= GIVEN TASK =
Reproduce verbatim everything in the material from the line containing "You are a GUI" down to the end of the material, omitting the pictures.

★ ★ ★ ★ ★

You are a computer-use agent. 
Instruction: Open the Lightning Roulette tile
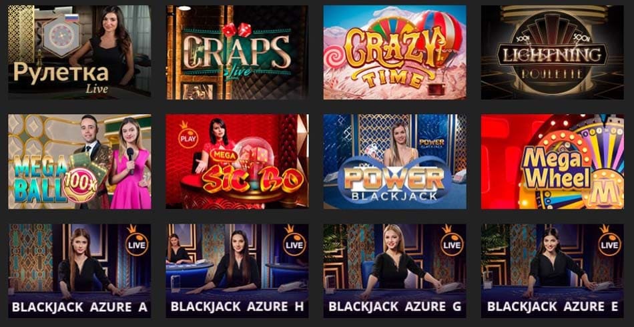553,52
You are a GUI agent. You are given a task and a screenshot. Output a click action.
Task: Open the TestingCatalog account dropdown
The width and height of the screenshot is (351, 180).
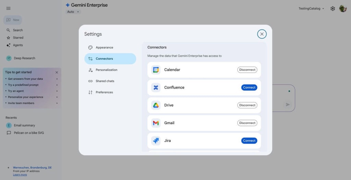click(x=311, y=9)
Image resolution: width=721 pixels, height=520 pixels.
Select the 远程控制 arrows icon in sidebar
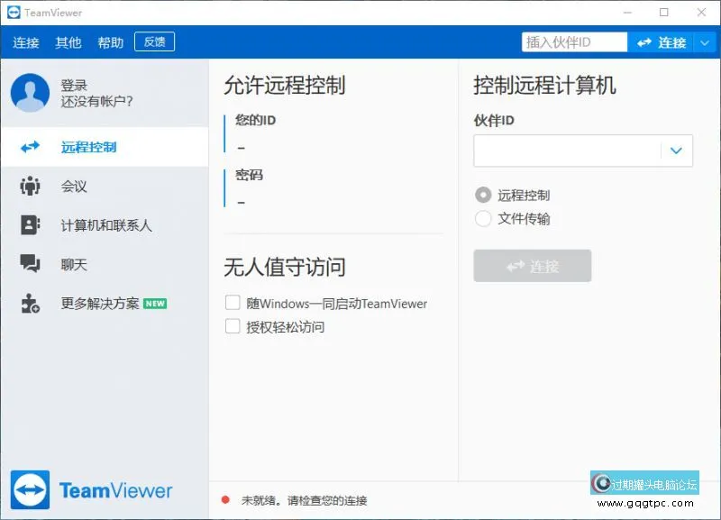(31, 147)
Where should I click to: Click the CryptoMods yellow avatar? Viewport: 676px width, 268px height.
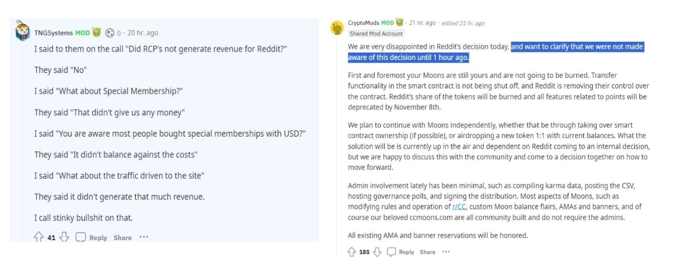coord(337,28)
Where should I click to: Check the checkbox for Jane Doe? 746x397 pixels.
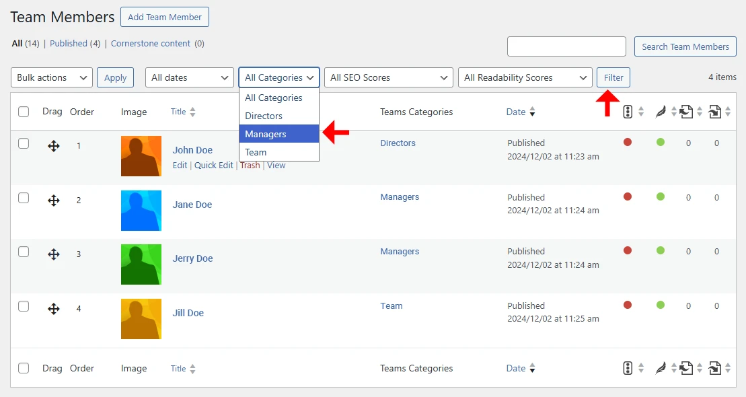(x=24, y=198)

★ ★ ★ ★ ★

= RESULT OF THE EXERCISE =
You are a GUI agent. You are given a task and a screenshot. Output a click action.
Task: Open the TestingCatalog account dropdown
The width and height of the screenshot is (351, 180).
click(x=311, y=9)
Image resolution: width=721 pixels, height=520 pixels.
Select the 远程控制 arrows icon in sidebar
(31, 147)
Where should I click to: Click the CryptoMods yellow avatar? Viewport: 676px width, 268px height.
coord(337,28)
Where should I click to: Check the checkbox for Jane Doe? 746x397 pixels.
(x=24, y=198)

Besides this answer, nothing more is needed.